Task brief —
Only one stretch of the data below should be repeated: the lines from the line containing "Image resolution: width=1366, height=768." through the line containing "[button] (683, 518)", inclusive, exactly as they are.

Data shown —
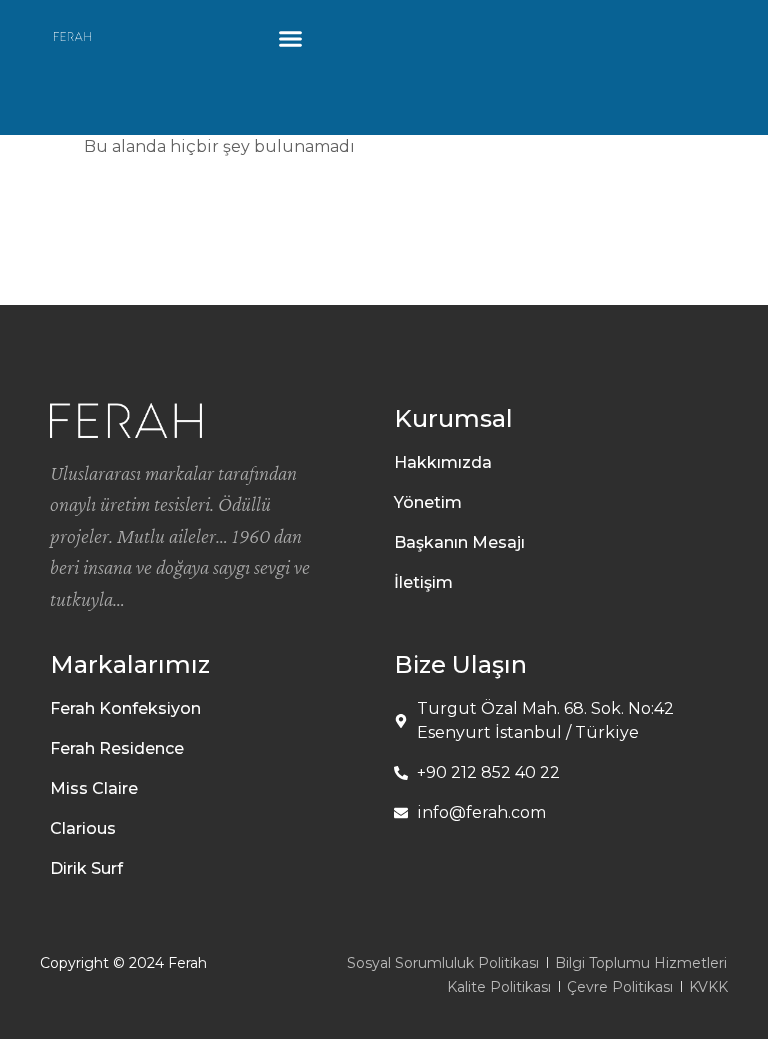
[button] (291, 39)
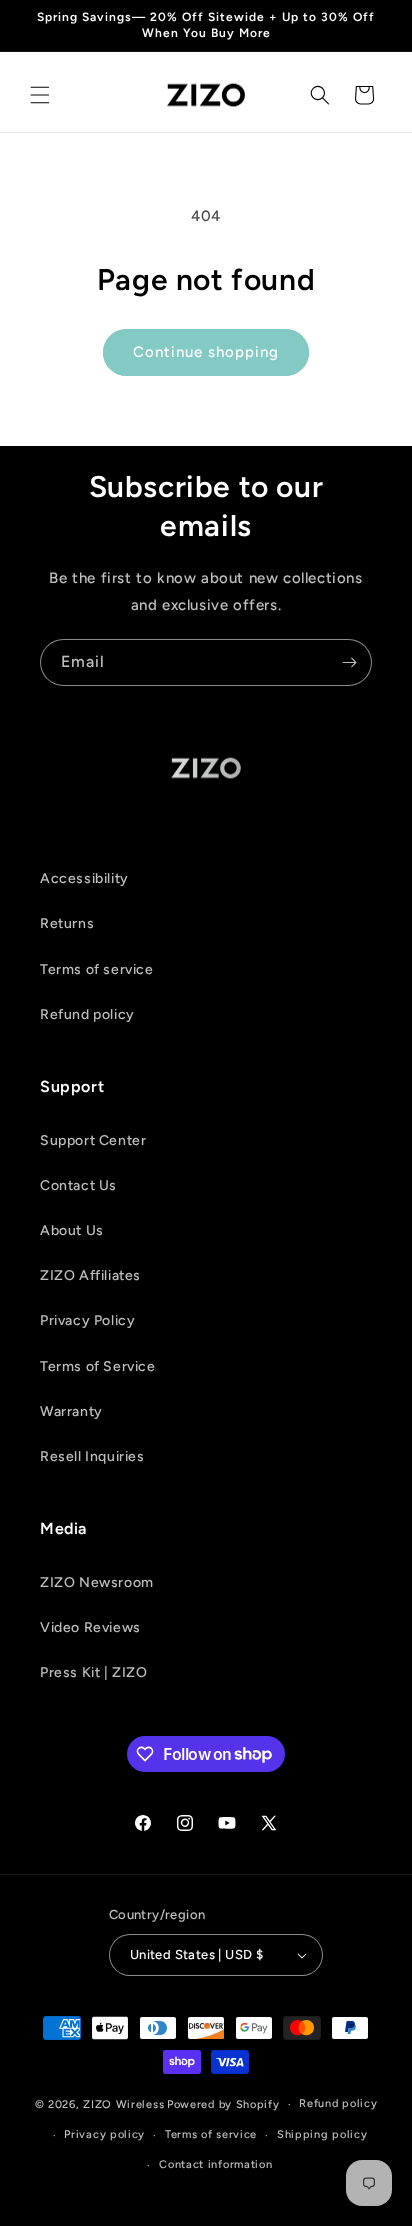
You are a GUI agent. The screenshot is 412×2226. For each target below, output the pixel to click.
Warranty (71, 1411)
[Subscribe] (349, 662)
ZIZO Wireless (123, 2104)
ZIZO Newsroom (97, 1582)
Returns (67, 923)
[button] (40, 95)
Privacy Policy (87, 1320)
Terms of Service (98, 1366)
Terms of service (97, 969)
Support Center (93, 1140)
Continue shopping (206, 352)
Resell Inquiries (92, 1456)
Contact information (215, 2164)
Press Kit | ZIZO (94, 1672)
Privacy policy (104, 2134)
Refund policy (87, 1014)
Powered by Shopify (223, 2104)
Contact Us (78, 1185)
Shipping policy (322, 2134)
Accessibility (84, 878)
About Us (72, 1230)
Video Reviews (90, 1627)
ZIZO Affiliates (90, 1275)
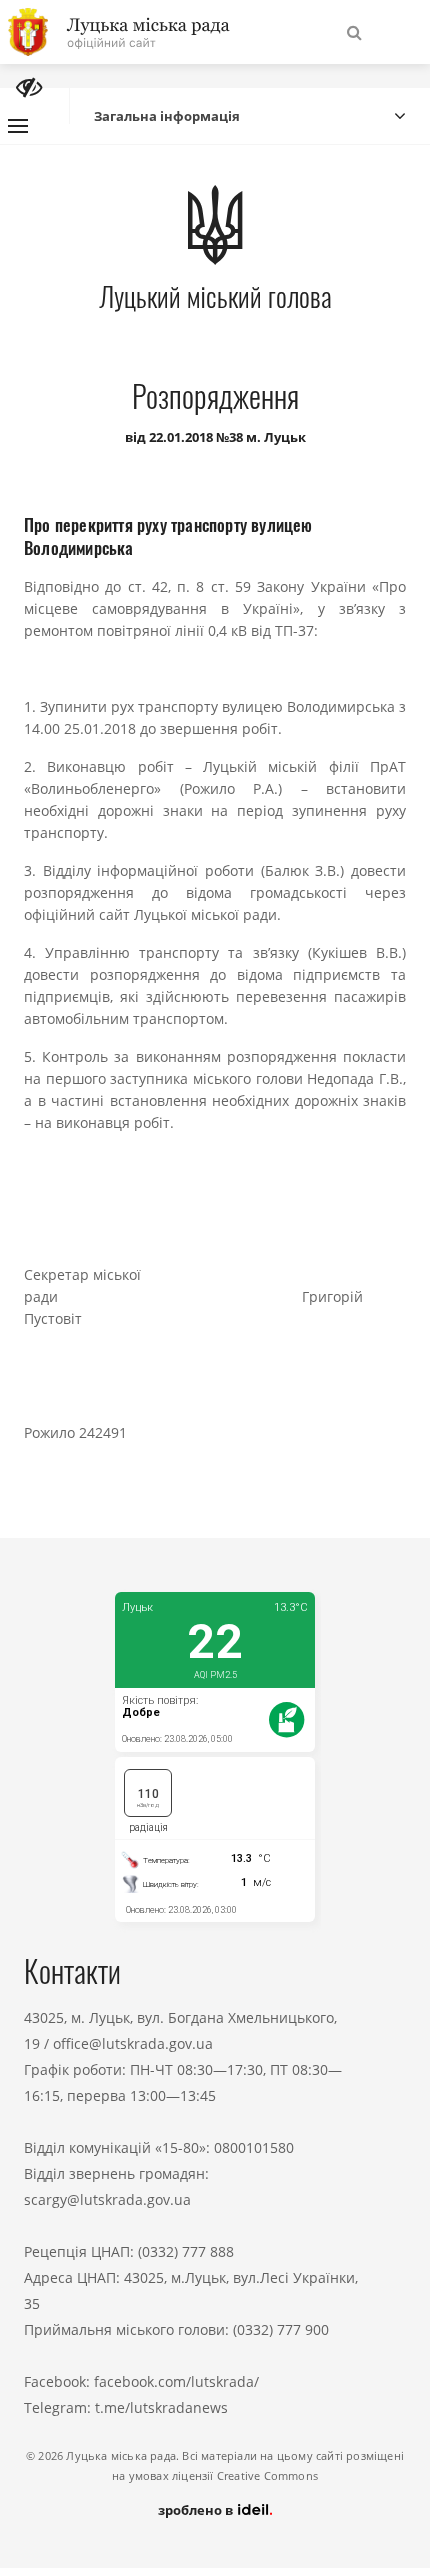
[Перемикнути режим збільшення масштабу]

...

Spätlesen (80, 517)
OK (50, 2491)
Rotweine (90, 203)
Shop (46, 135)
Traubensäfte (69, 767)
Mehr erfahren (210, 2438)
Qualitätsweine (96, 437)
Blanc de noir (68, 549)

--

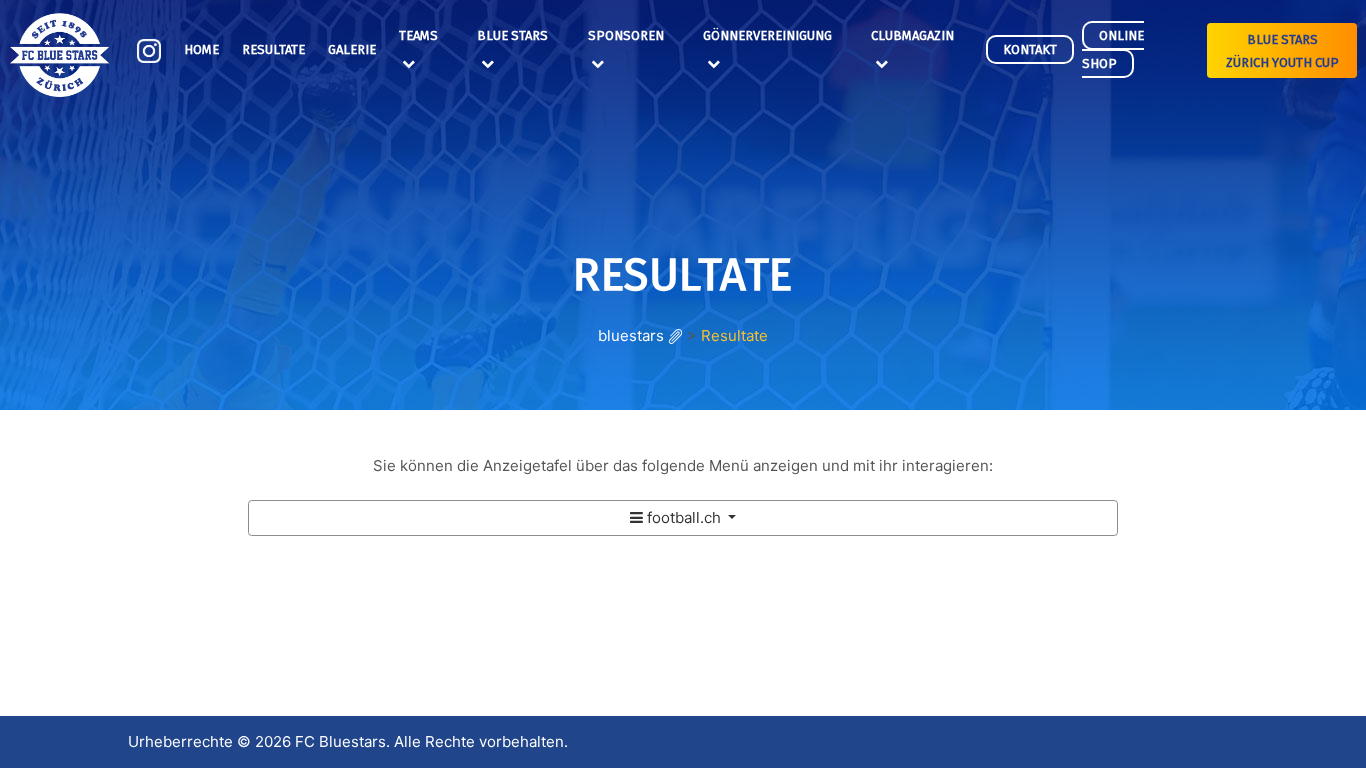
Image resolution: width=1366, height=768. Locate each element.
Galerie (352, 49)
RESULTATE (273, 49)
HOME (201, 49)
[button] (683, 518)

Answer for the task —
Image resolution: width=1366, height=768. Locate each element.
Galerie (352, 49)
RESULTATE (273, 49)
HOME (201, 49)
[button] (683, 518)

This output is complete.